* _O que se pede_
Continue o texto sobre as antiguidades descritas por Castilho perto de Falgoselhe, começando logo após a sua última frase.

* _Bloco de texto_
Este ponto, porém, outros mais sabedores que o investiguem,
se vale a pena, como cuido; que eu me torno do Caramulo para o centro
dos meus afectos».
Continuando nas suas digressões arqueológicas, refere-se
CASTILHO a um outro monumento, que nunca vimos nem sabemos
ao certo o que seja, mas supomos serem as ruínas de alguma
antiga fortificação.
Diz CASTILHO:
«Ao sudoeste de Falgoselhe, já para fora da sua lavoira,
na primeira valeira que se encontra à direita do caminho indo
para Águeda, se vê uma fiada de umas como torrinhas, que se
estende por mil e quarenta palmos; das quais torrinhas só
duram hoje em dia os alicerces, e algumas porções iguais
de muros esboroados a delir-se».
Os seus estudos arqueológicos, no que diz respeito a
pré-história, terminam por descrever uma caverna:
«E descendo esta valeira duzentos e vinte e cinco palmos,
se dá em uma furna chamada «a buraca da cerejeira», aberta em picão em
rocha viva; a qual tem na boca oito palmos e meio
de altura, quatro e meio de largura, e cento e vinte e cinco de
comprimento. Da furna é geral fama que fora aberta pelos
Moiros».

* _Dados apresentados_
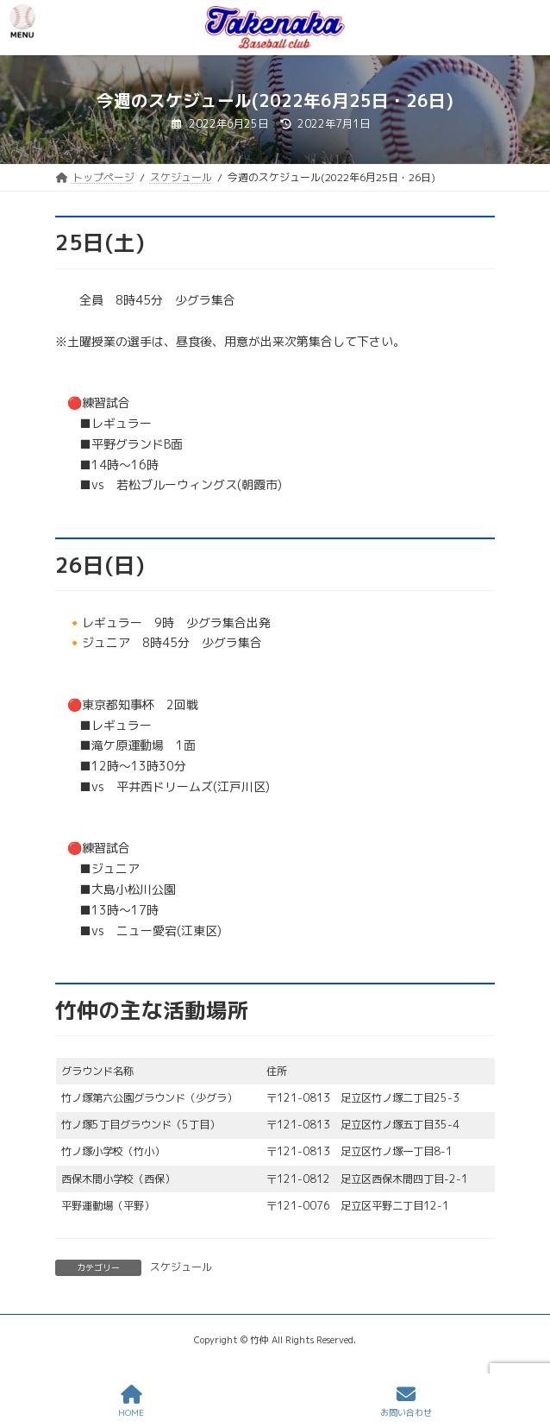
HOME (131, 1401)
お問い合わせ (406, 1401)
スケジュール (181, 1267)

* _Resultado esperado_
Os períodos de CASTILHO, atrás transcritos, (cujo valor está
sobretudo na beleza e simplicidade do estilo) mostram à evidência a sua pouco menos que ignorância em assuntos arqueológicos ou,
por outra, revelam-nos o atraso da arqueologia na
época em que escreveu o Presbitério da Montanha, pois o Poeta, culto e
erudito como era, estava a par de todas as ciências, reflectindo nos
seus escritos as suas generalidades.
Não admira, pois, que CASTILHO, grande poeta, inimitável
prosador, tradutor sem par, fosse um medíocre arqueólogo.
A arqueologia era ainda uma ciência vacilante; e, além
disso − à chacun son métier −, cada qual na sua arte.